Nanofluidic digital PCR for KRAS mutation detection and quantification in gastrointestinal cancer

Clin Chem. 2012 Sep;58(9):1332-41. doi: 10.1373/clinchem.2012.186577. Epub 2012 Jun 27.

Abstract

Background: Concomitant quantification of multiple mutant KRAS (v-Ki-ras2 Kirsten rat sarcoma viral oncogene homolog) alleles may provide information in addition to that provided by standard mutation-detection procedures. We assessed the feasibility of a nanofluidic digital PCR array platform to detect and quantify KRAS mutations simultaneously in clinically relevant samples.

Methods: We assessed 2 groups of patients (colorectal and pancreatic disease): Group 1 consisted of 27 patients with colorectal carcinomas, 14 patients with adenomas, and 5 control individuals; group 2 consisted of 42 patients with pancreatic carcinoma, 4 with adenocarcinomas of the ampulla, and 6 with chronic pancreatitis). Digital PCR was performed with the Digital Array Chip (Fluidigm).

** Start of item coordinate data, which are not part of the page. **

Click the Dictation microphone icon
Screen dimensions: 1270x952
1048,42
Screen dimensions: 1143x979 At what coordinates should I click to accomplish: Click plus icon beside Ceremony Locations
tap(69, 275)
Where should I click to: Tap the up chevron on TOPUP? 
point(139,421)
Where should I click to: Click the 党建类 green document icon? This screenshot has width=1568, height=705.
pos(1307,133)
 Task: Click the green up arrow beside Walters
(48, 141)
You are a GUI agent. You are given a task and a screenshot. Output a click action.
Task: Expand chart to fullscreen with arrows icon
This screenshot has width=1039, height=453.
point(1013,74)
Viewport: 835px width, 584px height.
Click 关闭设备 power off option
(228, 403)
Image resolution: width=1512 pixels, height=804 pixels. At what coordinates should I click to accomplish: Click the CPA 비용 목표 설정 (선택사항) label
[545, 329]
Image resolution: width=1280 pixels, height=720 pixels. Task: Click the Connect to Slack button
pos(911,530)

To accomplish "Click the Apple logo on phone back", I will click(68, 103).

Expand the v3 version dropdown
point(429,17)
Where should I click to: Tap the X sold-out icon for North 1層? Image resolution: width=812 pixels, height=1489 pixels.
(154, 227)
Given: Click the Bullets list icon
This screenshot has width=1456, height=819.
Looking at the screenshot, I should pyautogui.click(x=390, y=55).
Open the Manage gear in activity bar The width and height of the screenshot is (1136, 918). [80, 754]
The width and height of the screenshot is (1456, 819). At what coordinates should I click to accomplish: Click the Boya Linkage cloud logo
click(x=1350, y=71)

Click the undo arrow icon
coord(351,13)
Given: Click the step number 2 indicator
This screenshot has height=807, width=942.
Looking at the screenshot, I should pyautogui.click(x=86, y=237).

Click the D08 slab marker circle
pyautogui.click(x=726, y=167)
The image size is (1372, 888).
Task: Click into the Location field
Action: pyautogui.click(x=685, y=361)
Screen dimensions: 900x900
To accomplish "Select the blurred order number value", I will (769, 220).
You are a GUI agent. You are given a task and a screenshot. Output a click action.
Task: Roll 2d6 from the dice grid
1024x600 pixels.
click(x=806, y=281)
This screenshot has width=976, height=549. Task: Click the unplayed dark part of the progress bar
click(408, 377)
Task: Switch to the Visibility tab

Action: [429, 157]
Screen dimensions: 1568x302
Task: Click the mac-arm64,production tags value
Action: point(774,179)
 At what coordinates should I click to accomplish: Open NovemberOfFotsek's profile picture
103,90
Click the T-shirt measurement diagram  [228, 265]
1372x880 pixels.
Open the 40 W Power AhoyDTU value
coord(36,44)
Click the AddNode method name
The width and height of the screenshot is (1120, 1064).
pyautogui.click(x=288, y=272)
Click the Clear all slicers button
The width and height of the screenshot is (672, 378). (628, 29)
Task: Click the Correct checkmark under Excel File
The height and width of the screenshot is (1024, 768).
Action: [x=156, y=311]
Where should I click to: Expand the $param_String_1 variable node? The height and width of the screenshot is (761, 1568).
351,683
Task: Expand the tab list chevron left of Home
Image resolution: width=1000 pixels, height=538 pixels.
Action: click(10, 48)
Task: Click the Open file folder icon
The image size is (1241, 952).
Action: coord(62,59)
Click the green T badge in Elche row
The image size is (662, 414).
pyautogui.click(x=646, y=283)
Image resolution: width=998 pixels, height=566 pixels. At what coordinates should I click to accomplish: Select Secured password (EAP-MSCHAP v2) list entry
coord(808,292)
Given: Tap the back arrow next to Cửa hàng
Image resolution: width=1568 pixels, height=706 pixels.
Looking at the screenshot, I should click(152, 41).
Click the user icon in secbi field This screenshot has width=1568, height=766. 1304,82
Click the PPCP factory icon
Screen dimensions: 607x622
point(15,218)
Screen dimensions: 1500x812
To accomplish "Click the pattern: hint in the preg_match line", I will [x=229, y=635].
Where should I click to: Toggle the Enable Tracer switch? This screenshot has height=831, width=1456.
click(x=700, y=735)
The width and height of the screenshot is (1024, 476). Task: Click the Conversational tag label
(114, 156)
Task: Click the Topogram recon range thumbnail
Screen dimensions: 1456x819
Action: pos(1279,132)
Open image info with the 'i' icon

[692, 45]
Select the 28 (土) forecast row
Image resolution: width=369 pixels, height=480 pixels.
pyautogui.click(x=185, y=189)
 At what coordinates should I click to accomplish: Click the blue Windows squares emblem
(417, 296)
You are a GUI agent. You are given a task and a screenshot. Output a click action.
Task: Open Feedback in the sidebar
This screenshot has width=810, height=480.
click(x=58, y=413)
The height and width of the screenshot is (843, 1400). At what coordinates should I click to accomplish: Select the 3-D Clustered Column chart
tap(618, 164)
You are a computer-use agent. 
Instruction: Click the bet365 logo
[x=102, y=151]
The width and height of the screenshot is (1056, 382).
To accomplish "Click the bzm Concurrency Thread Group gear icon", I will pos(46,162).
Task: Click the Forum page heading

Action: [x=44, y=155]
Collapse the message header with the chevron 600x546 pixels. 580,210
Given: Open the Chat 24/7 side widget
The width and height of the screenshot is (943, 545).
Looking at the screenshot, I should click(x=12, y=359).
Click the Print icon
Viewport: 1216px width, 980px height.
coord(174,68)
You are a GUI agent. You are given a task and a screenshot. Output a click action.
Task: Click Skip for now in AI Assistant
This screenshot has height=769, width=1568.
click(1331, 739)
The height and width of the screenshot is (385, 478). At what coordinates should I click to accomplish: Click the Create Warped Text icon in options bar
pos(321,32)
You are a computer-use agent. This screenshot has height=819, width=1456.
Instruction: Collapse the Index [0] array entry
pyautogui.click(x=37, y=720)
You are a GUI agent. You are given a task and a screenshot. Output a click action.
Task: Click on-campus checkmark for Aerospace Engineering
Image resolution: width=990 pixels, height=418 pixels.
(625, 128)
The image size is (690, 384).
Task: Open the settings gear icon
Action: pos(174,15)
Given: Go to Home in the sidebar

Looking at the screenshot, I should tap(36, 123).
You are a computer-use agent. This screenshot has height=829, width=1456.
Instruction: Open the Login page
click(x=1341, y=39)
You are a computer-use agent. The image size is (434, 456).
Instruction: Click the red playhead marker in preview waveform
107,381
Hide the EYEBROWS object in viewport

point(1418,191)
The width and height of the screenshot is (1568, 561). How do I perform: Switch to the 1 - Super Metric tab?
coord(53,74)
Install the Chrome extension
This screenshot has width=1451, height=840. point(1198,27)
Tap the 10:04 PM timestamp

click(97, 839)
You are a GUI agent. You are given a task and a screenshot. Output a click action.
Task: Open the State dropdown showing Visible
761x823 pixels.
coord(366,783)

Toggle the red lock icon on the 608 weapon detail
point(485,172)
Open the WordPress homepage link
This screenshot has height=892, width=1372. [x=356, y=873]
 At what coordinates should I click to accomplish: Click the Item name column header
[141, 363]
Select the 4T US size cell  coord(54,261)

Results: Nanofluidic digital PCR detected mutant alleles at 0.05% to 0.1%, depending on the variant analyzed. For the colorectal disease group, conventional PCR detected 9 (64%) of 14 adenomas that were positive for KRAS mutants, whereas digital PCR increased this number to 11 (79%) of 14. Sixteen (59%) of 27 carcinomas showed KRAS mutation with conventional PCR. Two additional cases were detected with digital PCR. In 5 cases (3 adenomas, 2 carcinomas), the total number of mutant alleles changed. For the pancreatic disease group, digital PCR increased the number of positive cases from 26 to 34 (81%) and identified ≥ 2 mutant alleles in 25 cases, compared with conventional PCR, which identified multiple KRAS mutant alleles in only 12 cases. A good correlation was observed between results obtained with tumor biopsies and those obtained with pancreatic juice.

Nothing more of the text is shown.